No tempo em que você oferecia os seios como se oferecem duas maçãs da terra - sei bem - e imaginava as latas de tinta derramadas sobre o ventre, quando não imaginava derramada outra tinta, de maior espessura e gosto mais lasso. No tempo em que você devorava com os dentes das pernas o lápis com que eu escrevera tua boca na parede, tua cara se debatendo contra a parede em busca de outros quartos. Onde pudéssemos expandir o que no tempo em que você dizia tantas coisas que eu mesmo não podia pegar, porque estavam difusas pela sala. Como os livros, as revistas, os copos, o cinzeiro. Como a luz, difusa entre os sofás e o tapete, entre um objeto e outro. No tempo em que você oferecia os pés, como iscas da perna que se insinuassem para fora da toca. Como as letras se insinuam para fora do alfabeto quando as falamos, sem pressa alguma. As tuas coxas que eu julgara já passadas uma estação reavivam-se contra espelhos. E eu dizia que jamais cometeria contos eróticos. Mas quando vi que gozava era tarde: descobri a franqueza da carne fraca e ainda mais, quando a coisa é o sexo, não somos de contos, mas de crônicas. E que somos também sujeitos crônicos. E tuas pernas, para sempre entrelaçadas. Não sei que de costas marinhas teus salgados omoplatas. E a linha curva do calcanhar e o cheiro das palavras. No tempo em que você fazia caras e bocas e caras e você sabia ah você sabia. Você já sabia que estamos acesos em noite escura. E que apagamos, como os vaga-lumes, depois de fazer a cama. E que raramente sentimos amor, senão um acridoce de memórias: novelo de tempos distantes se desenrolando. Como um tapete de leite no escuro do céu. E que talvez seja essa a forma do amor: desforme. Contra a correnteza.
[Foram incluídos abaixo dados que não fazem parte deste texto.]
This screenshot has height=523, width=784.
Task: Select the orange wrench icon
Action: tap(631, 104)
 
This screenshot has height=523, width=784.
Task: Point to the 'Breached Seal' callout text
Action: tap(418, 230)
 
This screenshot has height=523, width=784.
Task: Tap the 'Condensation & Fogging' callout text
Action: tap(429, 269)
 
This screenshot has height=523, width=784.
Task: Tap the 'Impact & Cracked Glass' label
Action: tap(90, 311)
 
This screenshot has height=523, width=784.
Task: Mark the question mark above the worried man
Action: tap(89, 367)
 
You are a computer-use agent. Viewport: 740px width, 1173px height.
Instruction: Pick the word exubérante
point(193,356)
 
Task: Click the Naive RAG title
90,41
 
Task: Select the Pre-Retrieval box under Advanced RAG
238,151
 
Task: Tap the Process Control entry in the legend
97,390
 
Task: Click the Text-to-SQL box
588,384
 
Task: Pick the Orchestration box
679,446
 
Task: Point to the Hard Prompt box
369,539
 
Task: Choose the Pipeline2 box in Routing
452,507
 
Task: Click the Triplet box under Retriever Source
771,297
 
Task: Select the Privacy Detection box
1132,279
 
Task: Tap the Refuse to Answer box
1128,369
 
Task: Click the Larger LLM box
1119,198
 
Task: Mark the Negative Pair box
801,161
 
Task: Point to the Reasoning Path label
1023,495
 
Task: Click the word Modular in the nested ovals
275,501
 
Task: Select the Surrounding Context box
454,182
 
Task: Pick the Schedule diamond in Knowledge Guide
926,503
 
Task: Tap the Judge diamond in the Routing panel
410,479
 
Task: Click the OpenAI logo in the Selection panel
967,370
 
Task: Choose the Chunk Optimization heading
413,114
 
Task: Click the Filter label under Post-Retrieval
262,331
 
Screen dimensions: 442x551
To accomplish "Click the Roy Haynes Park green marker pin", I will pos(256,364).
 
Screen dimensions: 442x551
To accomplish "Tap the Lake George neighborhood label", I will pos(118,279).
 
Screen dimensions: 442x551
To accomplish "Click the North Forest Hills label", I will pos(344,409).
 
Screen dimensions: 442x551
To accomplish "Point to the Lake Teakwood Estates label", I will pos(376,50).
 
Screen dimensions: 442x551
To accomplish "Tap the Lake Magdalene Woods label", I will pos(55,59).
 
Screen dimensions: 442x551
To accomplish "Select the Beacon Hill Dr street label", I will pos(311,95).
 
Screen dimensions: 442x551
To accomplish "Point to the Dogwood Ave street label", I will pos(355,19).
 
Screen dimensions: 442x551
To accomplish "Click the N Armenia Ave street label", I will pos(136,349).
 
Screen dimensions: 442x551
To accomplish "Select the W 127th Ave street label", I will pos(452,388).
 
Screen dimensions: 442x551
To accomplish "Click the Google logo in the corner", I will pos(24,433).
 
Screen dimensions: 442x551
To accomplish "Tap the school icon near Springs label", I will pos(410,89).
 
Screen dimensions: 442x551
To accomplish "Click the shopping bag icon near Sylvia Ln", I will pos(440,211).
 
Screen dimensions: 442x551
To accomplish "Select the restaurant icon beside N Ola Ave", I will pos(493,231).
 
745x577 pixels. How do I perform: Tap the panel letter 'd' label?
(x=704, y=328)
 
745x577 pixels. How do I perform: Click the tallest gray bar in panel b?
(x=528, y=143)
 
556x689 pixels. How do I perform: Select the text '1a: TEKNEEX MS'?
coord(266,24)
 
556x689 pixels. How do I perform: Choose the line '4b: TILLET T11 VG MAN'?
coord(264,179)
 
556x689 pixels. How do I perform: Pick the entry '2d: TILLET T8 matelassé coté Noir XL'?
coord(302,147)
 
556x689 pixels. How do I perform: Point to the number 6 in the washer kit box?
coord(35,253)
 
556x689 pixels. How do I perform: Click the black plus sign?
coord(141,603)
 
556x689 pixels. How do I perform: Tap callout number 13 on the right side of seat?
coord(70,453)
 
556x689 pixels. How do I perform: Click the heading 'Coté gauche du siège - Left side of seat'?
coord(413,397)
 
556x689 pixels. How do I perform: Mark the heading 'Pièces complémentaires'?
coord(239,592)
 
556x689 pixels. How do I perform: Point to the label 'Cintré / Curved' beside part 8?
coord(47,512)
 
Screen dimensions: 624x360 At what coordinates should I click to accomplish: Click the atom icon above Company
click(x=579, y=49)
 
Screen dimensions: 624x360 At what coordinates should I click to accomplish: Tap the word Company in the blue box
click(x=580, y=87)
No tempo em que você oferecia os seios e a água corria solta nós nadávamos mas nunca imaginamos tanto. E os tapas na cara nos davam não a suspeita, mas a certeza de que o universo é maior, mais frio e mais indiferente do que pensavam nossos pais. E que de verdade nosso grito amplia toda solidão, de que retornamos acompanhados e redimidos. E que sozinhos estamos sozinhos afinal.